Clarisse Hahn s’interroge sur la place de la voyeuse, l’artiste qui documentarise mais aussi classe, hiérarchise et donne une signification au visible qu’elle a sélectionné. Les situations qu’elle choisit sont des situations limites : au lieu de révéler les tensions morales et physiques qu’elles peuvent faire naître, en gros de dénoncer, elle préfère énoncer en s’incluant dans le corpus de données laissé à l’interprétation des autres. La performance corporelle et la solidarité avec les classes les plus méprisées de notre société, celles des travailleuses et travailleurs du sexe pousse Ovidie à plaider la cause d’un cinéma d’auteur pornographique.
Vient la tentation du hors norme. Anton Prinner a préféré adopter une identité masculine. On ne connaît pas le prénom de cette artiste mais on suppute qu’il était plus facile pour cette jeune femme débarquant à Paris aux débuts du XXe siècle de se placer d’emblée à égalité avec ses confrères masculins. La performance a duré toute une vie et ne s’est jamais relachée.
La liberté de vie passe par la polyandrie pour Art Orienté objet. Selon leurs recherches c’est un fait sociologique avéré mais refusé par notre culture progressiste qui pourtant admet la polygamie dans la mesure où elle tolère la polygynie (imagerie de l’homme fort protégeant les faibles femmes).

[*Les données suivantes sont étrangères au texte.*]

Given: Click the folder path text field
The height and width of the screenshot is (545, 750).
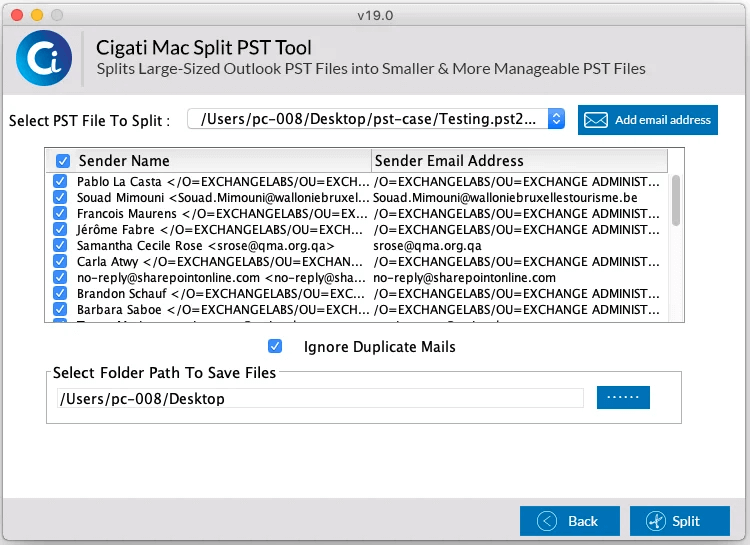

Quant à l’androgynie représentée par Isabelle Lévénez donc de l’extérieur, en se fiant aux codes habituels de représentation, c’est finalement un fait d’identité assez courant, illusion ou confusion ou affirmation plus banales qu’on ne le croit mais le plus souvent souterrraines, inconscientes et indifférentes aux stéréotypies sociétales habituelles.